*WHAT YOU WILL DO:* Lay out every line of the items below as a Markdown table with two columns, Row and Text, giving each line its own numbered row and omitting blank lines.

*DATA LINES:*

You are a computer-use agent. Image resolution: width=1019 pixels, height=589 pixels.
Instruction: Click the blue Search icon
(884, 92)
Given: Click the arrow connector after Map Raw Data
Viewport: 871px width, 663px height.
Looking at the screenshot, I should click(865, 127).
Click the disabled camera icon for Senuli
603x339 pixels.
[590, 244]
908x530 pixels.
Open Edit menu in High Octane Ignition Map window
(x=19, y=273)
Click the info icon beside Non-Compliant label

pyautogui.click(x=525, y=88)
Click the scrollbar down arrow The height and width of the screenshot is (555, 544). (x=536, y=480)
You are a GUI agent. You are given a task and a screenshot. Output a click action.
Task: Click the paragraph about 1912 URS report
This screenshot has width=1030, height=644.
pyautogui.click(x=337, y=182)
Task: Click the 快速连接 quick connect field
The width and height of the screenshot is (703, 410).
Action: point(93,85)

*THE COMPLETED TASK:*
| Row | Text |
|---|---|
| 1 | You are a computer-use agent. Image resolution: width=1019 pixels, height=589 pixels. |
| 2 | Instruction: Click the blue Search icon |
| 3 | (884, 92) |
| 4 | Given: Click the arrow connector after Map Raw Data |
| 5 | Viewport: 871px width, 663px height. |
| 6 | Looking at the screenshot, I should click(865, 127). |
| 7 | Click the disabled camera icon for Senuli |
| 8 | 603x339 pixels. |
| 9 | [590, 244] |
| 10 | 908x530 pixels. |
| 11 | Open Edit menu in High Octane Ignition Map window |
| 12 | (x=19, y=273) |
| 13 | Click the info icon beside Non-Compliant label |
| 14 | pyautogui.click(x=525, y=88) |
| 15 | Click the scrollbar down arrow The height and width of the screenshot is (555, 544). (x=536, y=480) |
| 16 | You are a GUI agent. You are given a task and a screenshot. Output a click action. |
| 17 | Task: Click the paragraph about 1912 URS report |
| 18 | This screenshot has width=1030, height=644. |
| 19 | pyautogui.click(x=337, y=182) |
| 20 | Task: Click the 快速连接 quick connect field |
| 21 | The width and height of the screenshot is (703, 410). |
| 22 | Action: point(93,85) |